ADVENTURE TRAVEL is a way of life for the Krishnan family. Santhana and his wife, Namita, along with their two teenage daughters, Nikki and Natasha, spend vacations in high gear — they’ve snorkeled in Belize, gone river rafting in Peru, and been on safari in Kenya. So what do they do when they’re ready to relax? As of this summer, they simply step into their backyard.
After searching for an architect with a contemporary aesthetic who would be open to their design input, Santhana and Namita, both employed in the technology industry, hired Boston-based architect Stephen Chung to transform their Chelmsford home’s large backyard into an entertainment compound. “We’re a very active family; this takes the place of beach vacations,” Santhana says.
Raised in India and Southeast Asia, where he often visited temples and museums, Santhana has a strong interest in art and architecture. He envisioned a design with a contemporary Asian flavor. For Chung, the challenge lay in how to successfully fuse a contemporary aesthetic in the backyard with the traditional neo-Georgian architecture of the existing house, where the family has lived for 16 years. Chung decided that simple forms in colors and materials similar to those used in the main house, plus some smart transitional features, would do the trick.
The project includes a Z-shaped pool with integrated hot tub, a freestanding pool house with a sauna and home gym, and a guest suite addition to the existing house, where the couple’s parents could comfortably stay for extended visits. Extensive hardscaping, also designed by Chung, and Japanese-style landscaping, for which Woburn-based Zen Associates Inc. devised an overall blueprint, were also part of the plan.

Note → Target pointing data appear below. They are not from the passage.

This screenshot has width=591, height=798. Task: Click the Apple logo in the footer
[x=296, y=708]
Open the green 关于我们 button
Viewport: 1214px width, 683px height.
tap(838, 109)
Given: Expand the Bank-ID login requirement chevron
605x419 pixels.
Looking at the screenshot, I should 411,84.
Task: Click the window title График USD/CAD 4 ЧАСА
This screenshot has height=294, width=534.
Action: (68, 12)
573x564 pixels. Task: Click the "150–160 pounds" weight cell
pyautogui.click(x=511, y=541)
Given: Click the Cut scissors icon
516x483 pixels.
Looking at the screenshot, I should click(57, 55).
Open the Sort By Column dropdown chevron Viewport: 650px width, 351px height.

The new pool house and guest suite are simple box-like forms with flat roofs and large expanses of glass — their spare quality has a Japanese aesthetic, says Chung. He clad the structures in cedar tongue-and-groove siding painted white, to match the main house, with accent areas in stained cedar for interest. To subtly differentiate old from new, the siding on the two new structures was installed vertically, in contrast to the horizontal siding of the main house. Wooden trellises above outdoor areas next to the main house, addition, and pool house help tie the structures together, “sort of like a ligament,” says Chung. The trellises are equally at home with traditional and modern design, he says.
The pool, which sits at the center of a U-shaped courtyard formed by the buildings, is an innovative design. Chung describes it as a series of canals. There’s a covered hot tub, a lap pool, and a rectangular area that’s ideal for fun and games. The entire spread is elevated, with stone retaining walls that eliminate the need for fencing. As for the landscaping, Santhana chose most of the plantings, including those in a small Japanese garden. The serene, minimalist design is based on a master plan by Shinichiro Abe of Zen Associates, who specified the placement of two decorative rock formations paired with Japanese black pine trees on the patio.
The new features are a hit with the Krishnans. The girls are home more, Santhana says, hanging out in the backyard with friends. Both he and Chung, who consider themselves collaborators, are proud of the design. Chung says: “From the front, it’s just a traditional house. Then, it’s like, ‘Wow, what is all this?’ That element of surprise, to deliver the unexpected, was all part of the idea.”